- **ZU LÖSENDE AUFGABE**:
Gib sämtliche nachfolgenden Zeilen wortgetreu und ohne jede Änderung wieder.

- **ZU VERARBEITENDE DATEN**:
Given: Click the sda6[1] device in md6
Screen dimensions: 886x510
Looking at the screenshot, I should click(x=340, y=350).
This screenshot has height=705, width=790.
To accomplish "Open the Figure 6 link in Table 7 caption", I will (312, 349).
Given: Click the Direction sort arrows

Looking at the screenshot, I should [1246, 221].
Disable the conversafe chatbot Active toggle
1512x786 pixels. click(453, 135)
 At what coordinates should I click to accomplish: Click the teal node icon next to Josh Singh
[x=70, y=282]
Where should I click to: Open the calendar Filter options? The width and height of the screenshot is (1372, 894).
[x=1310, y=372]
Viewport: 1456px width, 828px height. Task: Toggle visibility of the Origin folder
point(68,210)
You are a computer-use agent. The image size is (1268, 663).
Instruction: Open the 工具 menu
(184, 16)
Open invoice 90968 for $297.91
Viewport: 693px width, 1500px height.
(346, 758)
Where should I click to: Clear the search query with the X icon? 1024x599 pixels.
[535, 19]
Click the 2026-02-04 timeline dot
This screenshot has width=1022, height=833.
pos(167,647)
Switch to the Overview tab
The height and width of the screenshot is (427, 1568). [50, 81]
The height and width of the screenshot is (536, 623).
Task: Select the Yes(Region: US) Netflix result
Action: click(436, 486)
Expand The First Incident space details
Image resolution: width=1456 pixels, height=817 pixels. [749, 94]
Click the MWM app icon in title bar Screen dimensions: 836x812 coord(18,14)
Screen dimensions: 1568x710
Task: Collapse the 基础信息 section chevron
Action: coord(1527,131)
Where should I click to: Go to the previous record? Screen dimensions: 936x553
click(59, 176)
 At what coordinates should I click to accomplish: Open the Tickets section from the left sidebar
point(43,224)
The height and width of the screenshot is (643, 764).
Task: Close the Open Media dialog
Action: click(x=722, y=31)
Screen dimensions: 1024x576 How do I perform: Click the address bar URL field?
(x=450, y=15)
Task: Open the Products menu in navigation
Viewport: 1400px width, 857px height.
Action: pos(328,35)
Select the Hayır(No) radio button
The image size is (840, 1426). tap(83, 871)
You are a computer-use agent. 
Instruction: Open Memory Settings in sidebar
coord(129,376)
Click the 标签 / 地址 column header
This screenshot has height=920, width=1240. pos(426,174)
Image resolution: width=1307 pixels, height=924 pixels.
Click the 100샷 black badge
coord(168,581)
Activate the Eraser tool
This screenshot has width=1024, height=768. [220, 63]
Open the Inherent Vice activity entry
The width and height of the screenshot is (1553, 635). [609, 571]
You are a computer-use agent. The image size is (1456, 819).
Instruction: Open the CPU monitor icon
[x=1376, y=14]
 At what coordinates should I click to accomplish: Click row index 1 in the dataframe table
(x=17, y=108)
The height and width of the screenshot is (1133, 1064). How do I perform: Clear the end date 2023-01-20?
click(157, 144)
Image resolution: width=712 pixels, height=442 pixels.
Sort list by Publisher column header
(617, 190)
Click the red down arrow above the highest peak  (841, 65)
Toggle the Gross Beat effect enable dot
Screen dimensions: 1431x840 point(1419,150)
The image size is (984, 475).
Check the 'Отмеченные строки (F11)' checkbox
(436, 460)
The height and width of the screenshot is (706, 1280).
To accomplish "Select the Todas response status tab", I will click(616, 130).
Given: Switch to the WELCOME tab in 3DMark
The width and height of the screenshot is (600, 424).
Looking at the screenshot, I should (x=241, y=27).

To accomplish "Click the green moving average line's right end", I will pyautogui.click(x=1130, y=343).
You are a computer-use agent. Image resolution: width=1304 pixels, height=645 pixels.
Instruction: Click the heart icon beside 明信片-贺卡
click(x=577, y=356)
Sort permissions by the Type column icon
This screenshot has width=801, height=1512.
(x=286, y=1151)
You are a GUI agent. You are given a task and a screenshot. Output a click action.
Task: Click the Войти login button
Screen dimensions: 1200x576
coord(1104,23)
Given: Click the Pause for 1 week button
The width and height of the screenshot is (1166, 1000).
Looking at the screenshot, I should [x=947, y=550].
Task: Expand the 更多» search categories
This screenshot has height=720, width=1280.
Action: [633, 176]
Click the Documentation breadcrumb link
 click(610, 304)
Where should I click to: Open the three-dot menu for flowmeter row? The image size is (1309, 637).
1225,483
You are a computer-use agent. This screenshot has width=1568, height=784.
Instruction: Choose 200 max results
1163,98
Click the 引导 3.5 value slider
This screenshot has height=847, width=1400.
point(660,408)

- **ANTWORT ZUR AUFGABE**:
Given: Click the sda6[1] device in md6
Screen dimensions: 886x510
Looking at the screenshot, I should click(x=340, y=350).
This screenshot has height=705, width=790.
To accomplish "Open the Figure 6 link in Table 7 caption", I will (312, 349).
Given: Click the Direction sort arrows

Looking at the screenshot, I should [1246, 221].
Disable the conversafe chatbot Active toggle
1512x786 pixels. click(453, 135)
 At what coordinates should I click to accomplish: Click the teal node icon next to Josh Singh
[x=70, y=282]
Where should I click to: Open the calendar Filter options? The width and height of the screenshot is (1372, 894).
[x=1310, y=372]
Viewport: 1456px width, 828px height. Task: Toggle visibility of the Origin folder
point(68,210)
You are a computer-use agent. The image size is (1268, 663).
Instruction: Open the 工具 menu
(184, 16)
Open invoice 90968 for $297.91
Viewport: 693px width, 1500px height.
(346, 758)
Where should I click to: Clear the search query with the X icon? 1024x599 pixels.
[535, 19]
Click the 2026-02-04 timeline dot
This screenshot has width=1022, height=833.
pos(167,647)
Switch to the Overview tab
The height and width of the screenshot is (427, 1568). [50, 81]
The height and width of the screenshot is (536, 623).
Task: Select the Yes(Region: US) Netflix result
Action: click(436, 486)
Expand The First Incident space details
Image resolution: width=1456 pixels, height=817 pixels. [749, 94]
Click the MWM app icon in title bar Screen dimensions: 836x812 coord(18,14)
Screen dimensions: 1568x710
Task: Collapse the 基础信息 section chevron
Action: coord(1527,131)
Where should I click to: Go to the previous record? Screen dimensions: 936x553
click(59, 176)
 At what coordinates should I click to accomplish: Open the Tickets section from the left sidebar
point(43,224)
The height and width of the screenshot is (643, 764).
Task: Close the Open Media dialog
Action: click(x=722, y=31)
Screen dimensions: 1024x576 How do I perform: Click the address bar URL field?
(x=450, y=15)
Task: Open the Products menu in navigation
Viewport: 1400px width, 857px height.
Action: pos(328,35)
Select the Hayır(No) radio button
The image size is (840, 1426). tap(83, 871)
You are a computer-use agent. 
Instruction: Open Memory Settings in sidebar
coord(129,376)
Click the 标签 / 地址 column header
This screenshot has height=920, width=1240. pos(426,174)
Image resolution: width=1307 pixels, height=924 pixels.
Click the 100샷 black badge
coord(168,581)
Activate the Eraser tool
This screenshot has width=1024, height=768. [220, 63]
Open the Inherent Vice activity entry
The width and height of the screenshot is (1553, 635). [609, 571]
You are a computer-use agent. The image size is (1456, 819).
Instruction: Open the CPU monitor icon
[x=1376, y=14]
 At what coordinates should I click to accomplish: Click row index 1 in the dataframe table
(x=17, y=108)
The height and width of the screenshot is (1133, 1064). How do I perform: Clear the end date 2023-01-20?
click(157, 144)
Image resolution: width=712 pixels, height=442 pixels.
Sort list by Publisher column header
(617, 190)
Click the red down arrow above the highest peak  (841, 65)
Toggle the Gross Beat effect enable dot
Screen dimensions: 1431x840 point(1419,150)
The image size is (984, 475).
Check the 'Отмеченные строки (F11)' checkbox
(436, 460)
The height and width of the screenshot is (706, 1280).
To accomplish "Select the Todas response status tab", I will click(616, 130).
Given: Switch to the WELCOME tab in 3DMark
The width and height of the screenshot is (600, 424).
Looking at the screenshot, I should (x=241, y=27).

To accomplish "Click the green moving average line's right end", I will pyautogui.click(x=1130, y=343).
You are a computer-use agent. Image resolution: width=1304 pixels, height=645 pixels.
Instruction: Click the heart icon beside 明信片-贺卡
click(x=577, y=356)
Sort permissions by the Type column icon
This screenshot has width=801, height=1512.
(x=286, y=1151)
You are a GUI agent. You are given a task and a screenshot. Output a click action.
Task: Click the Войти login button
Screen dimensions: 1200x576
coord(1104,23)
Given: Click the Pause for 1 week button
The width and height of the screenshot is (1166, 1000).
Looking at the screenshot, I should [x=947, y=550].
Task: Expand the 更多» search categories
This screenshot has height=720, width=1280.
Action: [633, 176]
Click the Documentation breadcrumb link
 click(610, 304)
Where should I click to: Open the three-dot menu for flowmeter row? The image size is (1309, 637).
1225,483
You are a computer-use agent. This screenshot has width=1568, height=784.
Instruction: Choose 200 max results
1163,98
Click the 引导 3.5 value slider
This screenshot has height=847, width=1400.
point(660,408)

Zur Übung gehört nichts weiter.